There was no tube on this one

but the wall was near-vertical

for the next 70 meters

eventually backing off in the channel,

where it reformed

into a long left across the inside.

This inside section alone

would’ve been a memorable

wave for me on any other given day.

I didn’t offer much of a challenge

to my liquid sister,

just cruised,

letting her to do most of the work.

She took me all the way in.

I stepped off my board directly onto the sand

between an old tire and a dead seagull.

I walked up the seawall stairs

and up into the parking lot.

There were several people

in and outside of their cars

mostly upper middle-classers (betinos).

A couple of them nodded to me,

some smiled and others stared.

I nodded, smiled and stared back accordingly.

Had I met them before?

Were they in awe of my stupidity

(to be only the person

dumb enough to be in the water

on a night like tonight)?.

Had they been watching me

get the shit kicked out of me

by a hundred and seventeen waves

before being rewarded the payback?

Had they been watching too much TV

and seen one of my videos?

I’ll never know.

But what I do know,

is that this afternoon was a gift

and mine alone,

a reminder to stick it out.

It’s sometimes worth it to take

a hundred and seventeen failures on the head

for a few precious seconds of happiness

and accomplishment.

I crossed Marginal at the street light,

then back through the fields,

across the small road,

and tiny park.

and across

The complex’s parking lot.

I tracked mud

through the building’s entry way

to the elevator.

But the elevator was broken,

so I tracked mud all the way up

five-flights of stairs too.

(leaving at all of my beloved neighbors’

doorsteps a subtle reminder,

that I was among the living,

a survivor).

Scalding hot shower,

(even washed the mop that I call hair).

I Dressed.

Then split back out the door

to the station

and trained to town.

She met me at the station in Lisbon.

We ate at a restaurant in Cais do Sodre

amongst the druggies and whores.

We’d planned on going to a party

up at Soul Factory after dinner,

but by the time we’d eaten dessert

and had coffees

at Espaco Agora Student Center,

It was already two a.m.

Time passed quickly with her.

“Let’s go”, she said,

assuming I’d be sleeping over at her place

(I usually did on Sundays,

Monday being her only day off work).

“Can’t….I gotta go”.

I can see from her face

that she immediately

assumes the worst (another girl).

“I’m gonna surf early”, I say,

“It’s going to be EPIC”.

She understands,

she SAYS, with a forced smile on her face

and walks me back to the station

before taking a cab to her crib.

When I get home,

I make the necessary preparations,

(get all of my shit together

for the dawn patrol):

wetsuit ready,

board waxed,

leash attached,

earplugs and dry towel on standby.

At seven a.m.

no need to check it,

(skip coffee too).

I’m out of the house trotting through the mud.

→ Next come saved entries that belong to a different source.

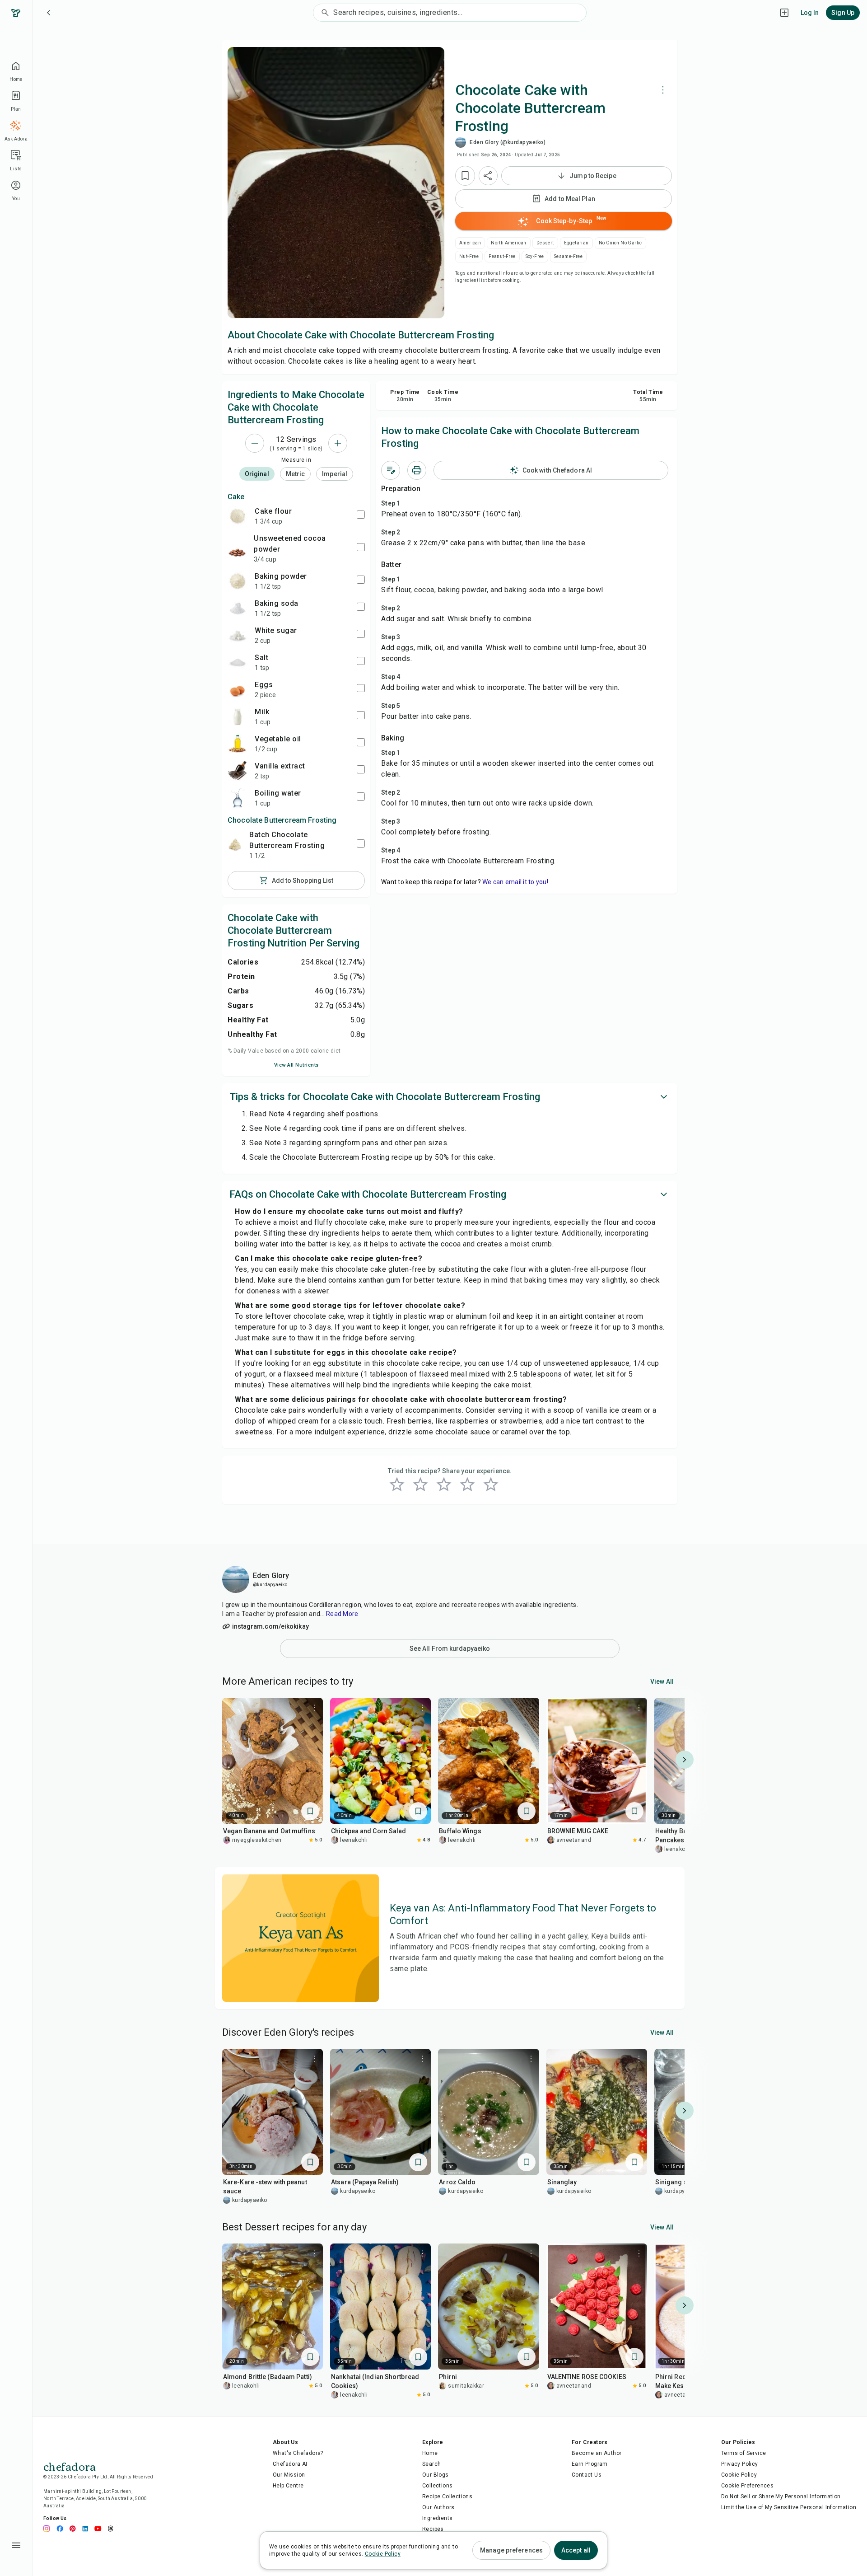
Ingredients (437, 2518)
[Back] (49, 13)
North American (509, 242)
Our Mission (289, 2475)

The wind is light offshore,

the sun is glimmering,

the tide (I know from looking at the chart)

is medium-low coming to high around ten a.m.

Gonna be classic.

My heart is pounding.

Fuck, I hope it didn’t get any bigger.

But as I reach the hill I don’t see any waves.

Great, (I think naively), there are lulls.

At least it’ll be easier to paddle out today.

I wait for the green light

to cross Marginal

and into the parking lot.

I stand there for a few minutes

to survey the best peaks,

but none arrive

and No One is in the water.

But this time,

not to avoid danger,

but because it’s dead calm.


“At least it’s a beautiful day”

I say out loud

trying to reassure myself.

THE *%$#%$ ing Bitch !! !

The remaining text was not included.